The history of optical module development

Before the 1990s, optical modules were all designed and manufactured by equipment manufacturers. The dimensions and electromechanical interfaces were all based on the feelings of engineers, and there was no compatibility at all. This caused many problems in the interconnection of operators. In the mid-1990s, operators and major equipment vendors got together to form the MSA organization, which promoted the standardization of optical modules, and optical modules entered the path of rapid development. Next, we will introduce the three main features of the optical module:

The package form is the most important feature of the optical module. The earliest package form was 1*9, and then GBIC, SFF, SFP, Xenpak, X2, XFP, etc. came one after another. Due to the limitations of the era, the 10G optical modules in the early 2000s were made extremely cumbersome, such as Xenpak and X2, which have now been eliminated and replaced by compact SFP+.
After more than 20 years development, the SFP (small pluggable) package has been shining brilliantly and won the favor of the market. 10G mainstream packaging is SFP+, the evolution of SFP, XFP only accounts for a small share. There is only QSFP+ packaging in the 40G market, and no other choice. In the 100G market, everyone originally thought that CFP series packaging could be the same as QSFP28, but it's just a flash in the pan. The CFP series now has to be reduced to a corner of the long-distance trunk system. The subsequent 50G, 200G, and 400G series packages are also the world of SFP descendants: QSFP28, QSFP56, QSFP-DD, OSFP. The SFP family has a glorious moment.
However, at the upcoming 800G and 1.6T rates, will the small pluggable form of SFP be competent? Will Combo+ silicon optical technology replace pluggable modules? Many people are skeptical and  pluggable optical modules face severe challenges. What will the optical module be like in 10 years? No one can tell, but we think that pluggable modules will at least have a place in the telecommunications field.
The early optical modules started at 155Mb/s (about 155 million bits transmitted in one second), and then gradually climbed: 622Mb/s, 1.25 Gb/s, 2.5Gb/s, 10Gb/s, and now the mass-produced single channel laser optical module SFP28 has reached 25G/s, and QSFP28,  the optical module of the commercial optical module with 4 channels lasers has reached 100G/s. If the optical module wants to achieve a higher speed, there are only three solutions: increasing the optical source baud rate, the number of channels and high-order modulation. Increasing the baud rate of the optical source faces the performance bottleneck of III-V semiconductor lasers. At present, the 50G optical source solutions launched by equipment vendors are all externally modulated EML. Increasing the number of parallel channels will face design and packaging difficulties such as volume, power consumption, and heat dissipation, and increase the cost of optical fiber resources for customers. There are two main types of high-level modulation: PAM4 or coherent modulation. PAM4 is currently the most commonly used method to increase the single-channel rate of 400G optical modules under the traditional scheme, which is twice higher than the NRZ modulation rate, but the cost of DSP and CDR chips is increased accordingly. At present, various device giants are seizing the market of 400G QSFP-DD modules in the high-end field, and the establishment of the QSFP-DD800MSA working group also officially announced that the battle in the field of 800G high-speed optical modules is brewing. It is believed that in the future there will be a speed race for optical modules.

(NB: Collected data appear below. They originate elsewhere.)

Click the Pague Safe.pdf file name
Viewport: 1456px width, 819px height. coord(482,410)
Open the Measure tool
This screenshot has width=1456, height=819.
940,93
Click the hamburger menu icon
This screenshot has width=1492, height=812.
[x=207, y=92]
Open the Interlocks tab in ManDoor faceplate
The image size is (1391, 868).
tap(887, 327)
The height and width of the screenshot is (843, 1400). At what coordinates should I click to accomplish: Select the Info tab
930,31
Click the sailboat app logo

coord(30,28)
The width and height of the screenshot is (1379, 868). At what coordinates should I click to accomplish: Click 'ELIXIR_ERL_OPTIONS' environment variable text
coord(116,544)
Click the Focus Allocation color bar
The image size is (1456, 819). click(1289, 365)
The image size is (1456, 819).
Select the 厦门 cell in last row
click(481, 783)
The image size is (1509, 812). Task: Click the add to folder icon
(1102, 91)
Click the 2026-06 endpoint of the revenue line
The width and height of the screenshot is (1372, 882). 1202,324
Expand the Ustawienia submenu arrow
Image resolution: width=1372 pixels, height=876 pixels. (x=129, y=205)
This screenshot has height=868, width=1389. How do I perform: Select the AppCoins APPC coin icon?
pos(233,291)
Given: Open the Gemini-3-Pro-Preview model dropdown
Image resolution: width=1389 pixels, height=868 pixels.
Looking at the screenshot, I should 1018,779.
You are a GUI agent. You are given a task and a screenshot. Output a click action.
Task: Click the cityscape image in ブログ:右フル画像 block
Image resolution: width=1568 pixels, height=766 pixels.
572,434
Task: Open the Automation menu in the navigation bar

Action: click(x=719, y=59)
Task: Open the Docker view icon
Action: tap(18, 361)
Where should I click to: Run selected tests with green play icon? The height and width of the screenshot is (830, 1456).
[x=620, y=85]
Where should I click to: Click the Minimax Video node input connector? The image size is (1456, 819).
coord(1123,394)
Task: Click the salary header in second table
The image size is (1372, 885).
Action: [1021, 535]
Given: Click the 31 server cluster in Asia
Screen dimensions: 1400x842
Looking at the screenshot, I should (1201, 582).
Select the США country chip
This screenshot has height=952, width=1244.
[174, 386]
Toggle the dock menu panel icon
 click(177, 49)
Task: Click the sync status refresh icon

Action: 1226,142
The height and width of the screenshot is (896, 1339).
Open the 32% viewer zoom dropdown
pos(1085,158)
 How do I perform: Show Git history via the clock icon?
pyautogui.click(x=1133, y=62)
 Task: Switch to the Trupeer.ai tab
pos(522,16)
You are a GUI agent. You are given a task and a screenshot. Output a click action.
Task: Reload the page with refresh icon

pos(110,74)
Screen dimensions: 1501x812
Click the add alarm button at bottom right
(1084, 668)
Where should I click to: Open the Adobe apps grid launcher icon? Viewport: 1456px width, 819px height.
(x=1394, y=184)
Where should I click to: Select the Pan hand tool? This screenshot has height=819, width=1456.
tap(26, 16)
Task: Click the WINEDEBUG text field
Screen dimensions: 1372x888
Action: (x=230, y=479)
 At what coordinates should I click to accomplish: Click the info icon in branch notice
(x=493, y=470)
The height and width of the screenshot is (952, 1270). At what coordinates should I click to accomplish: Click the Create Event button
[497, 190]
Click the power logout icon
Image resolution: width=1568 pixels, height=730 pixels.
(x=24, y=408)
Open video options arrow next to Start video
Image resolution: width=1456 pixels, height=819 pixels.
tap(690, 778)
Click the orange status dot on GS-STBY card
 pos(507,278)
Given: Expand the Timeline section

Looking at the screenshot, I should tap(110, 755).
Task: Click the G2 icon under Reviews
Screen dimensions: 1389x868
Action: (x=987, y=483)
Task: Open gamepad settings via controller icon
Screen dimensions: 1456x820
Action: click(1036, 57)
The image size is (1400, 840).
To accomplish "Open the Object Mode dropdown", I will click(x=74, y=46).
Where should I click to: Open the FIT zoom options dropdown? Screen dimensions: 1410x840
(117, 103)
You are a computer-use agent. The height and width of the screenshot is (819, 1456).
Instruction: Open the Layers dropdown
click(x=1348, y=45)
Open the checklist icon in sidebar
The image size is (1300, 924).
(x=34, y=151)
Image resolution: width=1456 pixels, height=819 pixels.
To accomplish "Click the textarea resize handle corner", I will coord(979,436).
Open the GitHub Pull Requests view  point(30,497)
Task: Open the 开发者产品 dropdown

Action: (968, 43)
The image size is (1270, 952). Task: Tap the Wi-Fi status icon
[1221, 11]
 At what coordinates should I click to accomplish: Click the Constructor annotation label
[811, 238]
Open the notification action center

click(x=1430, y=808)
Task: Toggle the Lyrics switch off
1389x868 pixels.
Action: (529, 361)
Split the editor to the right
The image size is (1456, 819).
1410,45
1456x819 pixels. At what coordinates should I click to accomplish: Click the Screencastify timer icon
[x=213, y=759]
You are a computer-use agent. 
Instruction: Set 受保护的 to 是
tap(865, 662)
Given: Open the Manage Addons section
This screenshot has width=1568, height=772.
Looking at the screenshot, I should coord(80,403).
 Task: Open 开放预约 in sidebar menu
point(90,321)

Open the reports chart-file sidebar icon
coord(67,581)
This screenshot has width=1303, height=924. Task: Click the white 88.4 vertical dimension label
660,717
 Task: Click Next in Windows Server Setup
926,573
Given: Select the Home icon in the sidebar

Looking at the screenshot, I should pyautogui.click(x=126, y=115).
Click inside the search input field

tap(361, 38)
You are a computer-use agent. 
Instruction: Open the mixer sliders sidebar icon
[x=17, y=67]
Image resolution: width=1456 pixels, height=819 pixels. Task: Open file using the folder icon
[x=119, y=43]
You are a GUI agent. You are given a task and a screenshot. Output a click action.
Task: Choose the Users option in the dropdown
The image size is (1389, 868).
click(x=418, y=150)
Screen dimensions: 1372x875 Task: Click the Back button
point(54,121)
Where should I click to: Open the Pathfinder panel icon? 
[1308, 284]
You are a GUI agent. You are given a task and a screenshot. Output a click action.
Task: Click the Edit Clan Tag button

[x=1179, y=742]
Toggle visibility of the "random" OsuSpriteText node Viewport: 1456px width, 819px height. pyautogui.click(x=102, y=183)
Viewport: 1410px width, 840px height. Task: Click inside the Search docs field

In the field of optical communication, faster and farther has always been the unremitting pursuit of communication area. The 1.25G SFP optical module can transmit 160 kilometers, the 10G SFP+ optical module can transmit up to 100 kilometers, and the 25G SFP28 module can transmit 40 kilometers. The higher the rate, the shorter the transmission distance. If the distance exceeds the above limit, we can use erbium-doped fiber amplifier (EDFA) to amplify the weak optical signal to make it transmit farther; or use coherent optical module to transmit. Of course, both are not cheap and require additional costs.
With the advent of the 5G era, the information generated by the popularization of the Internet has exploded, and higher transmission performance requirements have been put forward on the basic physical layer of the entire communication system. As an important part, it will make due contributions to the development of communications.